Tonight, John Edwards and Dick Cheney will debate for the first and last time. The vice presidential debate in Cleveland will give both candidates a chance to make a case for their presidential running mates.
But the debate offers Edwards an even greater opportunity. The vice presidential debate will allow John Edwards to hold up Dick Cheney as the personification of what is wrong with the Bush administration. Edwards can use Cheney to launch a devastating attack on an administration that engages in corporate corruption and armchair militarism while cursing off (sometimes literally) anyone who disagrees with it.
When it comes to corporate corruption, Vice President Dick Cheney is the largest target for the Kerry-Edwards campaign. Cheney is the former CEO of Haliburton and is still receiving monetary compensation from that company. Coincidentally, Haliburton has procured lucrative contracts in Iraq for that company, recently making them the number one private contractor for the United States Army. In fact, Haliburton received a no-bid contract for some of its business in Iraq after negotiations with none other than Cheney’s Chief of Staff, Lewis Libby.
The Haliburton connection is a salient critique for three reasons. One, it is a stain that is far closer to the Oval Office than, say, the Abu Ghraib scandal. With Abu Ghraib, the connection to the President was convoluted enough to allow Bush to separate himself from Rumsfeld and the Pentagon. With Haliburton, Bush would be hard pressed to justify why his Vice President’s top deputy was helping the Vice President’s former company engage in war profiteering.
Moreover, the Haliburton connection raises the criticism that American soldiers are being held in Iraq to help defend Haliburton’s profit-making operations, which leads us to suggest that the only thing Bush had planned for winning the peace was winning a contract for Cheney’s company.
Finally, Haliburton’s contracts in Iraq go to the heart of the argument against the administration’s motives for the invasion in the first place. Whether it was oil or revenge for the first George or WMD, the motives for going to war against Iraq have always been muddled. Now, Bush is using the sole argument that Iraq was one battle in the greater war on terror. Yet the idea that the Bush administration could be making a profit off of the war flies in the face of that justification.

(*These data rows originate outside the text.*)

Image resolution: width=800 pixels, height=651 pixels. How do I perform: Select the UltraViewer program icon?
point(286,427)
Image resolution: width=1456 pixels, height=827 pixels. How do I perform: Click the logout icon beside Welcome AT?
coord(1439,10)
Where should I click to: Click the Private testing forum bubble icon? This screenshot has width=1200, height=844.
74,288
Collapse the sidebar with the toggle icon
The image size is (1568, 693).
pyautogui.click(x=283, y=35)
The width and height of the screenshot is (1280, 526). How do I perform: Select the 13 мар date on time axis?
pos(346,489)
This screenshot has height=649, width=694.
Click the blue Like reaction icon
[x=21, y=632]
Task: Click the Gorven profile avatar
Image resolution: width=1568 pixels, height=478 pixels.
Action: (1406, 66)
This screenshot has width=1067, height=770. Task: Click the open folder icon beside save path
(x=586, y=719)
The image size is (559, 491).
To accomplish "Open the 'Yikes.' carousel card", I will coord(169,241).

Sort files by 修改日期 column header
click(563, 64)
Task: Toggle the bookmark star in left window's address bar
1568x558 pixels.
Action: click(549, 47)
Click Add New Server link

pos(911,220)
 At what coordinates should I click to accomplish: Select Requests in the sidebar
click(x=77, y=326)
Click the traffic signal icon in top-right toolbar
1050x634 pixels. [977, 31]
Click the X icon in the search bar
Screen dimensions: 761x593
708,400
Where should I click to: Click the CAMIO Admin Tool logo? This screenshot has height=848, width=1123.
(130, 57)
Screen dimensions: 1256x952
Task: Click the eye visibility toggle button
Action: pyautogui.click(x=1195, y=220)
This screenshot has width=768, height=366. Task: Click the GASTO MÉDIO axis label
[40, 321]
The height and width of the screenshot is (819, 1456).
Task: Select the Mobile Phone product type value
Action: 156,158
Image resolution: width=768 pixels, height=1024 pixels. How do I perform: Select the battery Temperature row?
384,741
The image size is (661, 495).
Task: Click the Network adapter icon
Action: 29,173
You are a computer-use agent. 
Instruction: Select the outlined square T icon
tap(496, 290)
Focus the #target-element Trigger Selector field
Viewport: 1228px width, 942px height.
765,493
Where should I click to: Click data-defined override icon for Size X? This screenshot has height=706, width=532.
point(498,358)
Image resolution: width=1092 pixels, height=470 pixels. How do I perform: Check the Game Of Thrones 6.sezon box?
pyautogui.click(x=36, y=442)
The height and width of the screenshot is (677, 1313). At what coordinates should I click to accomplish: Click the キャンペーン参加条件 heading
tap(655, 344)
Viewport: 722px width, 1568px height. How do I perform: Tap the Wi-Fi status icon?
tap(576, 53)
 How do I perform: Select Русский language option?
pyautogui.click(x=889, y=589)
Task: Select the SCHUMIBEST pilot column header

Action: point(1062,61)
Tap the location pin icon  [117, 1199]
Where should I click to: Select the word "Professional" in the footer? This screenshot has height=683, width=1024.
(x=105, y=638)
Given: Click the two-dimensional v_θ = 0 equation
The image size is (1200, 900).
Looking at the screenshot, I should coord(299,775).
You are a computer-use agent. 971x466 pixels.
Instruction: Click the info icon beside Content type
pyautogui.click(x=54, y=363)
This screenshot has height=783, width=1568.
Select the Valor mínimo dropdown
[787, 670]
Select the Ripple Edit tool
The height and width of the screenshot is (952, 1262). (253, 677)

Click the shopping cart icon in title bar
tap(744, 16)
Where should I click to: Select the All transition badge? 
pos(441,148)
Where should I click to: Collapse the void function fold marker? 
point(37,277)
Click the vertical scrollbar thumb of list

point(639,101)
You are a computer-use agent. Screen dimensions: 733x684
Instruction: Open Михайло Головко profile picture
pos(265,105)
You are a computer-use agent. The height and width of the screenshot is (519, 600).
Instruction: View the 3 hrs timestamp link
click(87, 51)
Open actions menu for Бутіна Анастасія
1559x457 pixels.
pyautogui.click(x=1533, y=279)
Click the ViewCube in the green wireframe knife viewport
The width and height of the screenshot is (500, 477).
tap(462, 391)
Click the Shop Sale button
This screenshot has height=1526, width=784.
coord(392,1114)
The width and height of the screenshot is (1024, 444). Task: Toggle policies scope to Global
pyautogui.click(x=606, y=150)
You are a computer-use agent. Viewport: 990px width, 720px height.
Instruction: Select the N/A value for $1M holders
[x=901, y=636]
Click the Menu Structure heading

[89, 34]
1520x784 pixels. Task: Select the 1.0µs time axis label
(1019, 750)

Edwards could also use tonight’s debate to accuse Cheney of being what many top officials in the administration are: an armchair warrior—a man who never volunteered for combat, but who has no problem sending others off to war. Like Deputy Defense Secretary Wolfowitz and others, Cheney’s political career has been marked by an affinity for making war. Like President Bush, Cheney as a young man did everything he could to avoid going to Vietnam.
No one can blame Cheney for not wanting to go then, but given that past, we can and should blame him for being so eager to send others now. And we should blame him for calling those who are against the war “cowards” when forty years ago, he avoided the war in Vietnam with five draft deferments.
By painting the administration as full of trigger-happy boy commandos who have no personal experience in combat, Edwards could also depict the entire administration as far too eager to put Americans in harm’s way—a depiction that would be disastrous to a campaign relying on security as its central issue.
Finally, Edwards could attack Cheney for the way in which the administration as a whole has conducted the business of the nation for the past four years. Cursing out a United States senator is only the most obvious example. Cheney embodies the go-it-alone, negative nature of the Bush administration and Edwards would do his running mate a big favor by pointing that out to the American people.
But Edwards offers a devastating attack just by showing up. Edwards himself is one of the greatest arguments against Dick Cheney. While Cheney is old and tired, Edwards is young and energetic. While Cheney is constantly talking about fear (even going so far to say that if Kerry is elected, the terrorists will be more likely to attack after the election), Edwards has built his national image as a voice of hope.
Moreover, Edwards escapes the two critiques of Cheney as a corporate puppet and a hypocritical armchair warrior. Edwards was too young to even come close to serving in Vietnam, and he has refused to use the bellicose language that Cheney enjoys. Not only does Edwards have no ties with corporate greed, he has built his career on fighting that corporate greed for average Americans. No matter how much CEOs dislike the idea of a trial lawyer as Vice President, the average voter does not see Edwards’ choice of career as a negative. In fact, many Americans see it as a positive.
If Edwards can make a case that Cheney is the embodiment of the administration’s corporate corruption, armchair militarism, and go-it-alone negativism, and do it all with his southern charm and boyish grin, the Bush campaign will regret picking Dick.